Volcano Watch — Earthquakes provide warnings of volcanic activity

Seismic monitoring is perhaps the most commonly used and well-known method for tracking volcanic activity—and for good reason. The very movement of magma beneath the surface causes earthquakes, both due to breaking of rock from magma pressure and from the fluid motion itself. Tracking the number, magnitude, depth, and type of earthquakes at a volcano provides an indication of where magma is located and whether or not it is rising toward the surface.

While simple in concept, however, volcano seismology is much more complicated in practice. For example, earthquakes associated with volcanic activity come in many different styles, depending on the characteristics of the earthquake waves. Volcano-tectonic (VT) earthquakes have high rates of shaking, while long-period (LP) and very-long period (VLP) earthquakes have lower rates of shaking. These earthquake types are analogous to sound waves. Very short-period acoustic waves, like chaotic radio static, are like VT earthquakes, whereas the longer-period oscillations in pitch produced by a fire engine's siren exemplify LP and VLP earthquakes.

VT, LP, and VLP earthquakes also suggest different sources. VT seismicity is often associated with breaking rock, which might occur at the front of a propagating magmatic intrusion. In contrast, LP and VLP earthquakes are thought to reflect fluid oscillations in subsurface magma and gas.

In addition to discrete earthquakes, volcanoes also produce continuous, low-level seismic tremor, which can be considered the background noise of a volcano. Tremor tends to increase before an eruption and decrease during periods of no eruption and is, therefore, a useful indicator of the level of activity of a given volcano.

Locating tremor and earthquake sources is critical for mapping a volcano's magma plumbing system and assessing volcanic activity. For example, tremor, LP, and VLP earthquakes have been used to map magma storage areas beneath Kīlauea's summit, while migration of VT events is commonly used to track magma migration along Kīlauea's east rift zone, and even magma ascent prior to eruptions.

A network of seismometers capable of measuring very small levels of ground motion is required to locate an earthquake. Like earthquakes themselves, seismometers come in many varieties, each of which is sensitive to different types of ground shaking. Short-period seismometers are the least expensive and are excellent at detecting VT earthquakes. Broadband seismometers are more expensive but can detect LP and VLP earthquakes.

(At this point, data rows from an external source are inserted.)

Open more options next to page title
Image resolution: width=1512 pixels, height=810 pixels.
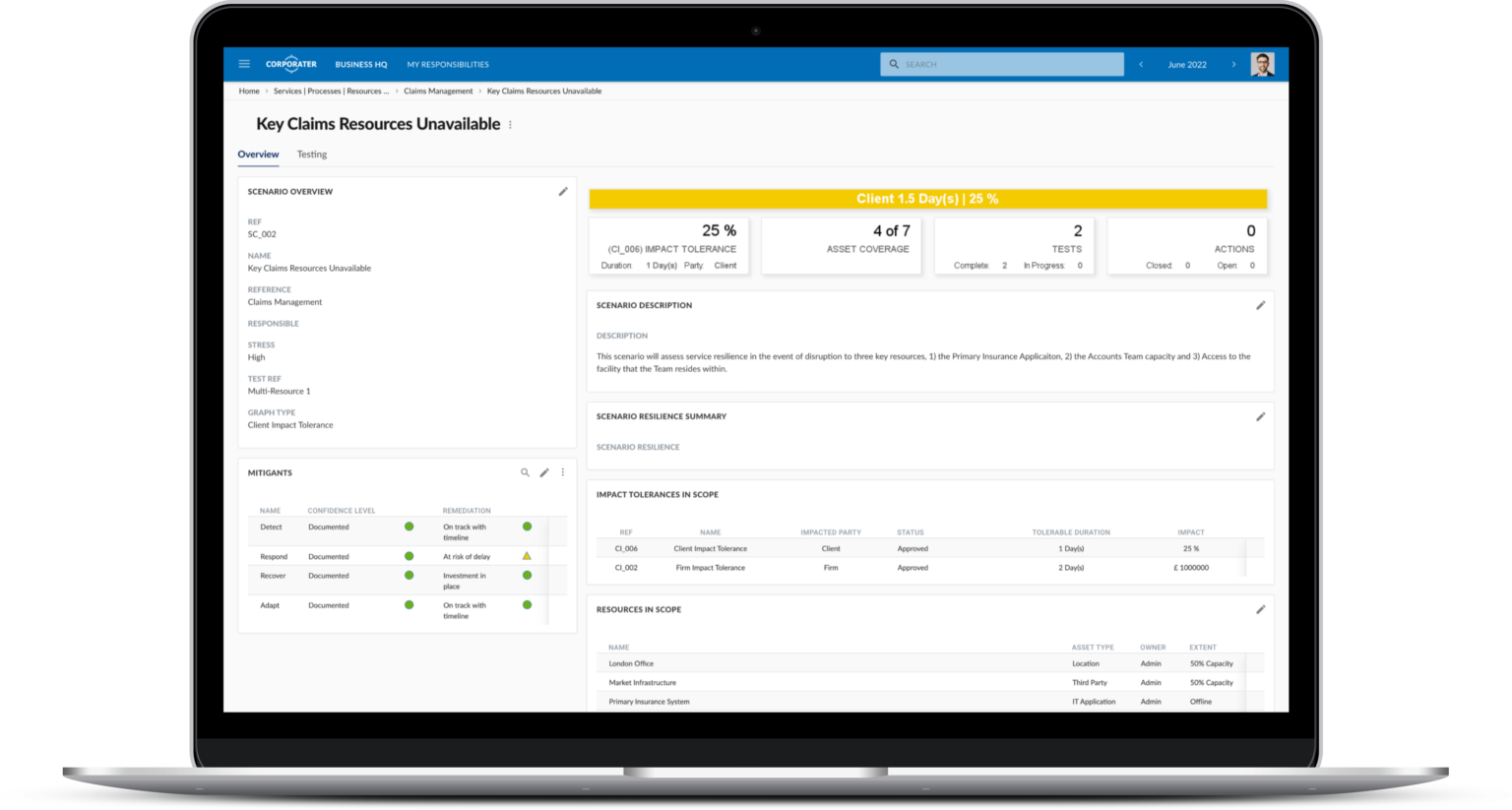[510, 124]
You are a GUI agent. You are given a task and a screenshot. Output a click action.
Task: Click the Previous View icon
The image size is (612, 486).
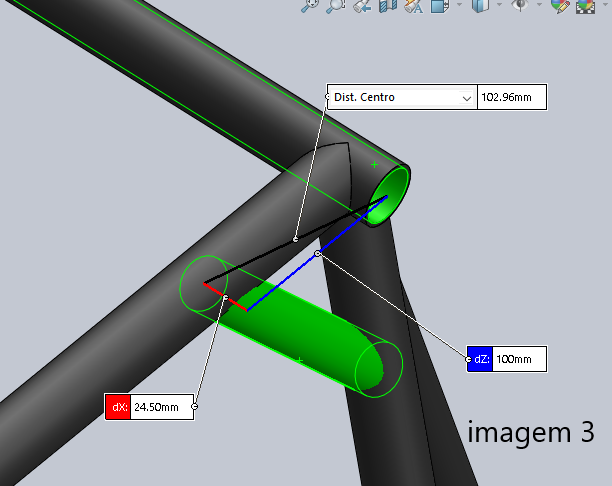[x=362, y=6]
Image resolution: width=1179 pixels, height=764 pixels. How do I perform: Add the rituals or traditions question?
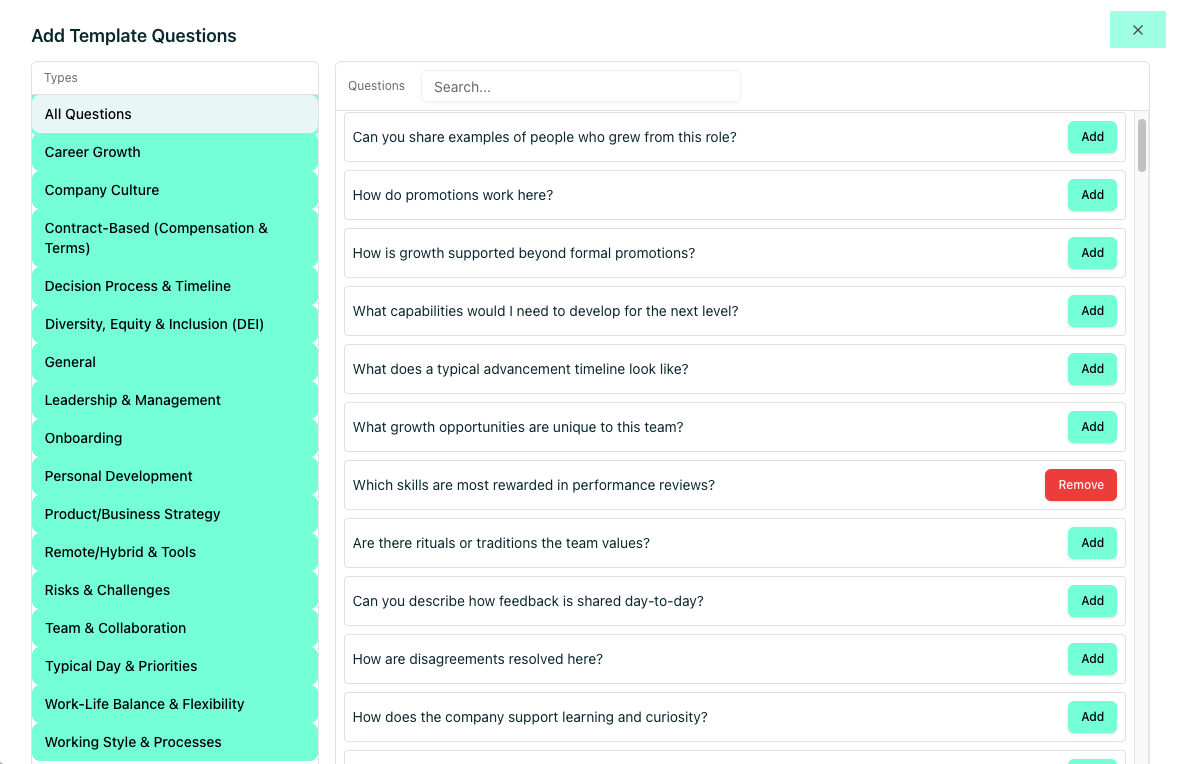1092,543
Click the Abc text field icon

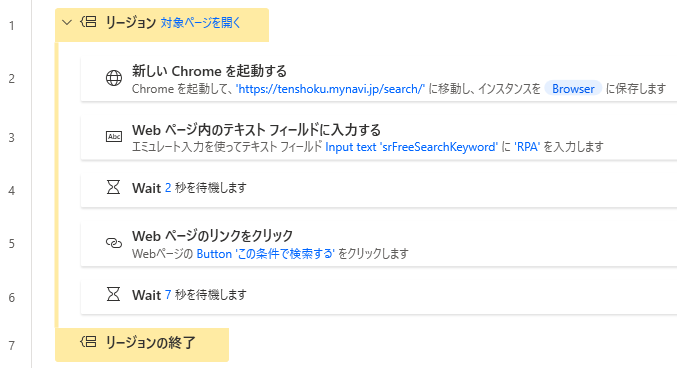coord(114,137)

Kīlauea and Mauna Loa were the first volcanoes in the United States to be monitored by a modern seismic network, which was installed in the 1950s and continues to be expanded today. Thanks to funding from the American Recovery and Reinvestment Act (ARRA), HVO's seismometers are currently being upgraded to all digital instruments with a mix of short-period and broadband sensors.

Using the wealth of seismic data recorded by HVO, seismologists have learned much about the structure of Hawai‘i's volcanoes. For example, a persistent source of VLP and LP earthquakes and tremor occurs about 1 km (0.6 mi) beneath Kīlauea's summit, indicating the presence of a shallow magma reservoir.

Next week, in the final part of our series on volcano monitoring methods, we will describe how volcanologists use motion of the Earth's surface to assess where magma is located beneath the ground and whether or not it is likely to erupt.

Until then, you may want to attend some of this week's Volcano Awareness Month activities, which include a presentation about the 1911 observations of Kīlauea by volcanologist Frank Perret in the Hawai‘i Volcanoes National Park Visitor Center on January 25; a talk about volcanic gas emissions and vog at the Konawaena High School cafeteria on January 27; a talk about the link between volcanoes and early Hawaiian stone tools at the University of Hawai‘i at Hilo on January 28, and daily National Park programs.

Details about these and other Volcano Awareness Month activities is available at http://hvo.wr.usgs.gov or by calling 808-967-8844.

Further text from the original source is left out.